In addition to optimised body posturing, an ideal eye position is imperative for ophthalmic surgeries for a smooth intraoperative course. In situations of long-term eso/exotropia with subsequent muscle contractures, centring the patient’s eye becomes tedious. Such instances are unswerving to retro/peribulbar blocks (Fig. 1a). The usual norm resorted to in such situations is to grasp and pull the opposite limbal conjunctiva with a toothed forceps, with each surgical step, increasing the risk of conjunctival tearing and bleeding (Fig. 1b, c) due to the resistance mounted by the contracted rectus and tight conjunctiva. It also compromises the surgeon’s dexterity in addition. An attempt to centre the eye with in-situ intracameral/intravitreal instruments can be tried, but may not always succeed (Fig. 1d). All these result in surgeon discomfiture, laborious manipulations, compromised glow and visibility.

Fig. 1
figure 1

a Case of esotropia with extreme nasalisation even after administration of peribulbar block. b Surgeon’s non-dominant hand used to grasp and pull the temporal limbal conjunctiva with Lim’s forceps to aid centration. Note the tearing of conjunctiva at the site held (black arrow). Surgeon’s dominant hand used to inject intracameral air bubble. c Difficulty in capsulorhexis due to the poor glow and limited manoeuvrability. d Inadequate centration despite appropriate intracameral instrumentation. Difficulty in accessing the nasal lens fibres highlighted

To the rescue of the above, the contracted horizontal rectus muscle can be bridled with long cotton/silk sutures and clamped to the opposite territory of the sterile drape, giving a tight traction, centring the eye. After rotating the eye to the opposite gaze, the interested tendon can be grasped with superior rectus holding forceps (Fig. 2a), and bridled using Arruga’s needle holder. The mean distance from the anterior limbus to the mid-point of insertions of the medial rectus and lateral rectus is 5.3 ± 0.7 and 6.9 ± 0.7 mm, respectively [1]. Hence, the respective tendons can be grasped 6 mm from the nasal and 7.6 mm from the temporal limbus. The motility of the eye corresponding to the movement of the grasped tendon confirms that the muscle has been rightly picked up. This manoeuvre not just centres the eye, but also frees the surgeon’s hand and provides unrestricted room for manipulation. It maybe of undue help in lenticular and vireo-retinal surgeries, where a co-axial view is vital. In the former, by fetching maximum possible illumination and a worthy red glow, it aids in a confident capsulorhexis, phaco-aspiration of lens matter and assessment of the posterior capsular status [2], while in the latter it offers the view of posterior pole.

Fig. 2
figure 2

a Medial rectus tendon held with superior rectus holding forceps and pulled temporally to confirm lateral movement of the eyeball. b Cotton suture used to bridle the medial rectus and traction applied temporally by clamping along with the sterile drape. Note the centration of the eyeball and resultant ease to proceed the surgery

In simple cases, a peribulbar or retrobulbar block may avert this, however, in cases of long-term strabismus where the root cause is a muscle contracture, an extra mile is deemed necessary. Bridling the superior rectus is a time tested technique used for cataract and glaucoma surgeries [3, 4], which is even now resorted in difficult situations. Similarly, bridling the horizontal rectus may be adopted to centre the eyeball in cases with contractured horizontal recti (Fig. 2b).

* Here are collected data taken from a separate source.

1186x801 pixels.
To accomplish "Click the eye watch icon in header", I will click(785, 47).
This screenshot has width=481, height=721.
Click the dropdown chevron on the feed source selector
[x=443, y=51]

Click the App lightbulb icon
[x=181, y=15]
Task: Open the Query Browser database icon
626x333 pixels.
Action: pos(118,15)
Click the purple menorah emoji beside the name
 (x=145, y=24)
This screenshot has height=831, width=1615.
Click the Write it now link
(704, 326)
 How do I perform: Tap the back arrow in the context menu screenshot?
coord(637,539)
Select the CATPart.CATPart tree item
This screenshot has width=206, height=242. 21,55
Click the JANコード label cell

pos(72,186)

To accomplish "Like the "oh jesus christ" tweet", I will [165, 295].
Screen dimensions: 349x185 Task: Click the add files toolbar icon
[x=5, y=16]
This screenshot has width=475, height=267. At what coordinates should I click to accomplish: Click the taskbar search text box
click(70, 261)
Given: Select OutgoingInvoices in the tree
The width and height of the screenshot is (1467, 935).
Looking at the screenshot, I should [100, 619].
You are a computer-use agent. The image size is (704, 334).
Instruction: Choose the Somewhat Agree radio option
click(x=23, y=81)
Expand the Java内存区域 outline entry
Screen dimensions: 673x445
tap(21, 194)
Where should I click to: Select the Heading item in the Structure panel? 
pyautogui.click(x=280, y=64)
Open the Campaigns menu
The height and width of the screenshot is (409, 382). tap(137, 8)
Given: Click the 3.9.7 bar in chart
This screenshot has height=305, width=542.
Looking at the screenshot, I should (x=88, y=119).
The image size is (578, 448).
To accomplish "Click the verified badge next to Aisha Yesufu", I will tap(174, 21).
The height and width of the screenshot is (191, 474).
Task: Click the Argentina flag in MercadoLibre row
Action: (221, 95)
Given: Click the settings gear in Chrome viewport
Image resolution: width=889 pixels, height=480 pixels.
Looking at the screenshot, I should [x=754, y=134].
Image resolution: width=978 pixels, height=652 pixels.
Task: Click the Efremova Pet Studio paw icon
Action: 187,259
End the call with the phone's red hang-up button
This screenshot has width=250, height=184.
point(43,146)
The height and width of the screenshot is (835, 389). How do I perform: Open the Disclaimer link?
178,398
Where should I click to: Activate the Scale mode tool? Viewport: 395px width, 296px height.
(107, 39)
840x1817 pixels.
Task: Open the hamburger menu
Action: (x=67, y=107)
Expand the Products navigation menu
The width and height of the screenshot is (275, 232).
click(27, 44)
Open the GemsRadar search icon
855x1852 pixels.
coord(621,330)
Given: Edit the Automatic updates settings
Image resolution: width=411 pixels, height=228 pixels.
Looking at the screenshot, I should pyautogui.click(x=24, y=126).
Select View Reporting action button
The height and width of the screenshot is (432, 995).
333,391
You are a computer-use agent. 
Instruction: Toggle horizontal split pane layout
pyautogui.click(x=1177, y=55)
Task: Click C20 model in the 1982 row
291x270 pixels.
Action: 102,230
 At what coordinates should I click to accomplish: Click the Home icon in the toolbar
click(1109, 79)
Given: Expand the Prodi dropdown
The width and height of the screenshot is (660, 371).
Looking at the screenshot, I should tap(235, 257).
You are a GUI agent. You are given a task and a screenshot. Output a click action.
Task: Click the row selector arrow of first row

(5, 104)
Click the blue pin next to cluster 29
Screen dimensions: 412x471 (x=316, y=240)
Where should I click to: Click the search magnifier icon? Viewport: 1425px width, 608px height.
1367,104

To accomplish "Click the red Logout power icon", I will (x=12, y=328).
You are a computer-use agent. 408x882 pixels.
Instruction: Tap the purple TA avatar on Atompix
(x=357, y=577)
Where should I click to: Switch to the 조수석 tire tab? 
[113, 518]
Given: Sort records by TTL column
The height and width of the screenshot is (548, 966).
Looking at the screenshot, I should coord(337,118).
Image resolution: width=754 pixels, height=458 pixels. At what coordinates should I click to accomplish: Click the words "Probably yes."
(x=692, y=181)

The possible complications of this technique include bleeding, subconjunctival haemorrhage, soft tissue bridling, muscle haematoma, muscle damage and scleral perforation. However, given the familiarity and ease of this age-old technique, their chances are meagre. Also, being a one-time transconjunctival technique, the risk of overt bleeding is minimal.

In conclusion, bridling the vertical recti for cataract surgeries is well known. We extend this idea to the horizontal recti, to manage cases of long-term horizontal strabismus with tight forced duction test providing a simple solution to centre the eye and combat surgical complexity.